● Stored data
—————
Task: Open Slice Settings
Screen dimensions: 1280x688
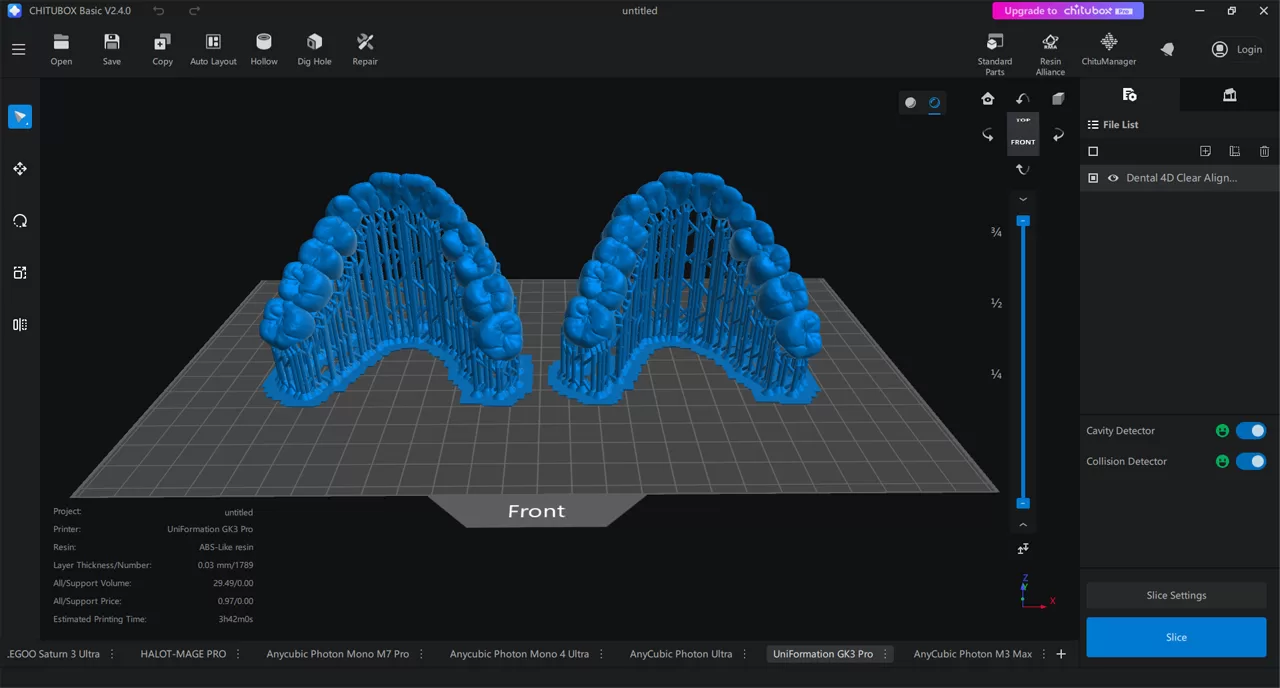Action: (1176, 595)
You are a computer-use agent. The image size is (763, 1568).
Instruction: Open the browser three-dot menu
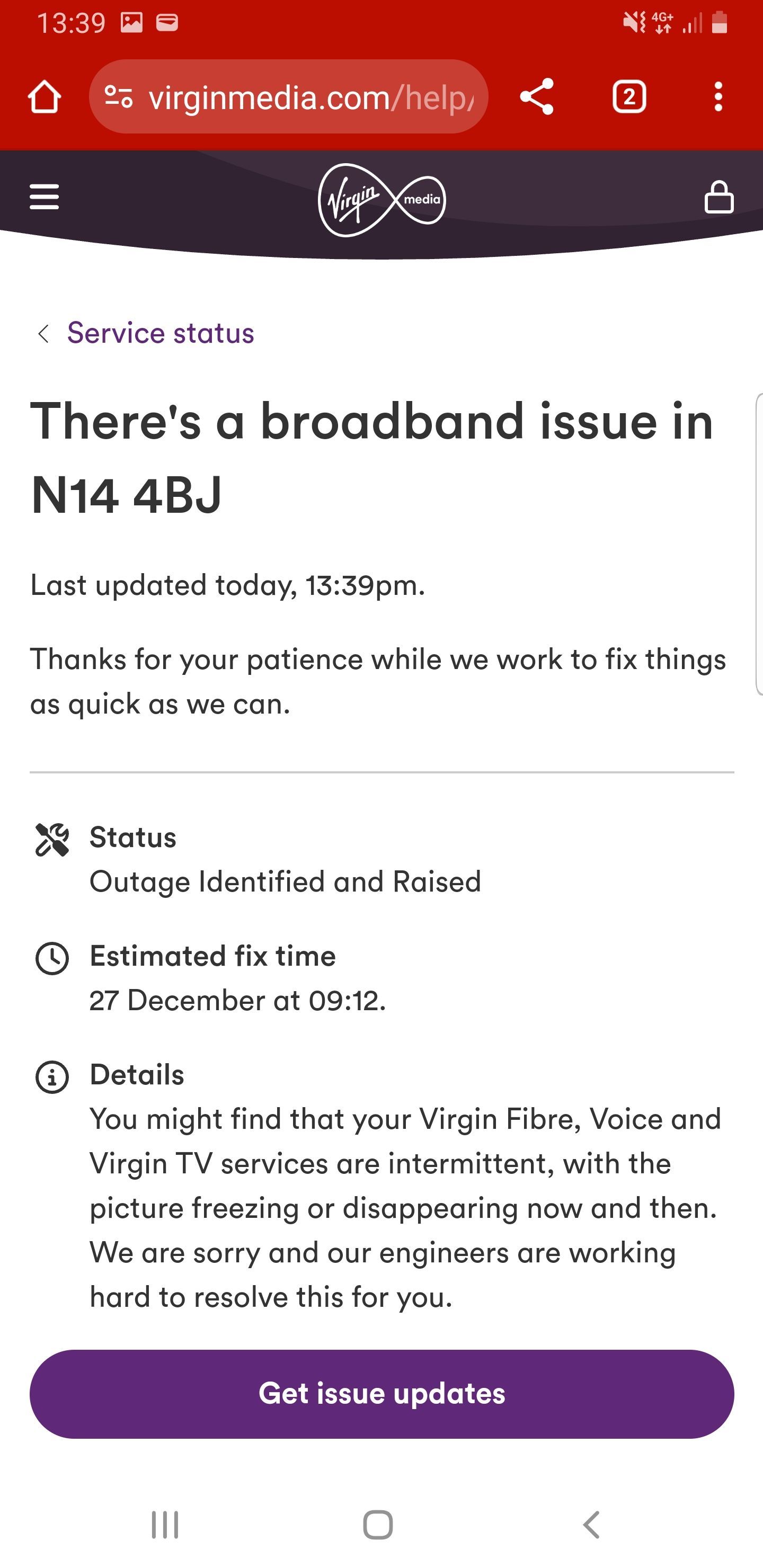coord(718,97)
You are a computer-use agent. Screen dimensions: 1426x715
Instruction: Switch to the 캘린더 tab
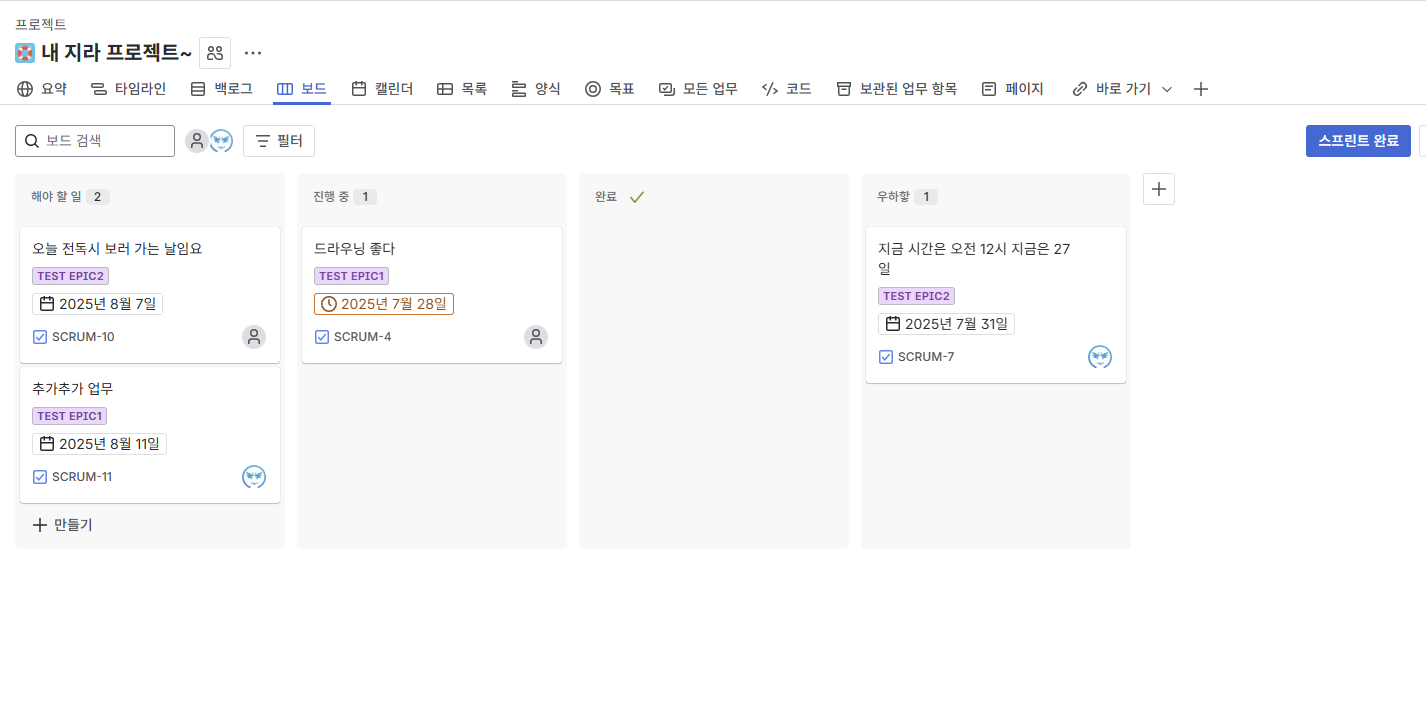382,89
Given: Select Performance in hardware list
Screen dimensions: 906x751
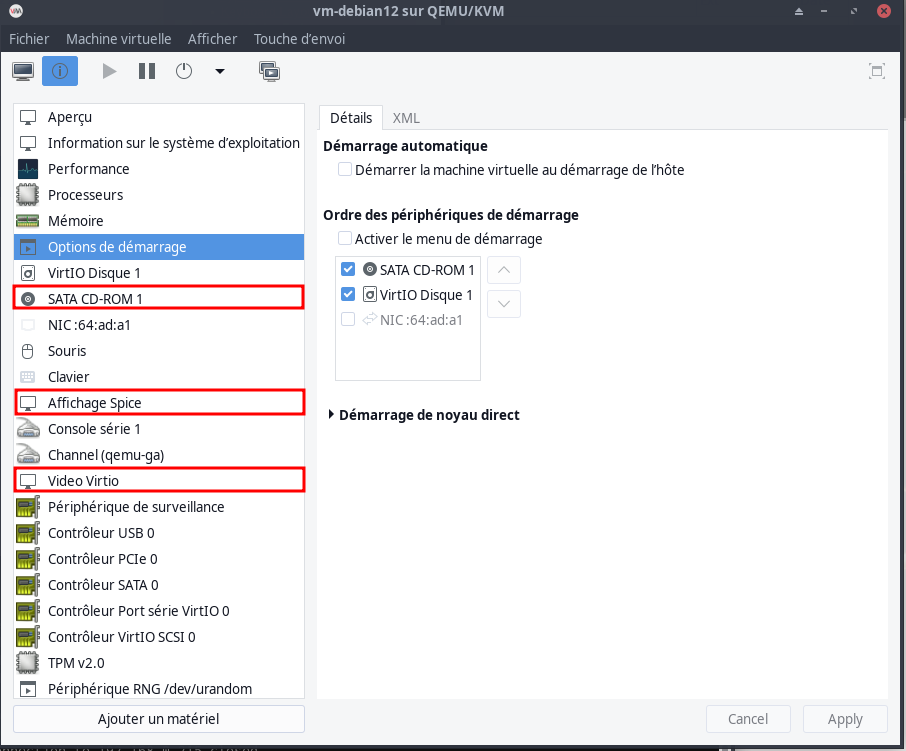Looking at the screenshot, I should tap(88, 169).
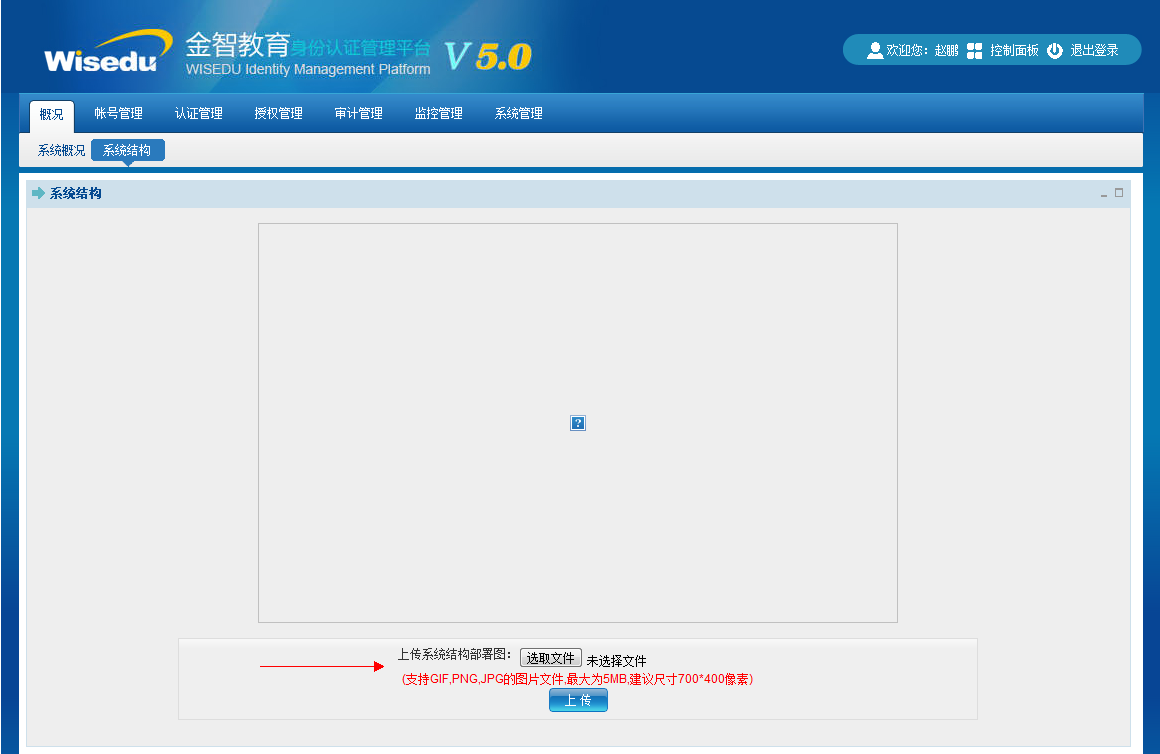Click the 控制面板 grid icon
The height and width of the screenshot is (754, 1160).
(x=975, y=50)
—————
● What you should do
Your task is to print exactly the lines from the one containing "Given: Select Performance in hardware list" through the final line of the records above, with no pictures and nothing more.

● Result of this exercise
Given: Select Performance in hardware list
Screen dimensions: 906x751
Looking at the screenshot, I should tap(88, 169).
Click the 控制面板 grid icon
The height and width of the screenshot is (754, 1160).
(x=975, y=50)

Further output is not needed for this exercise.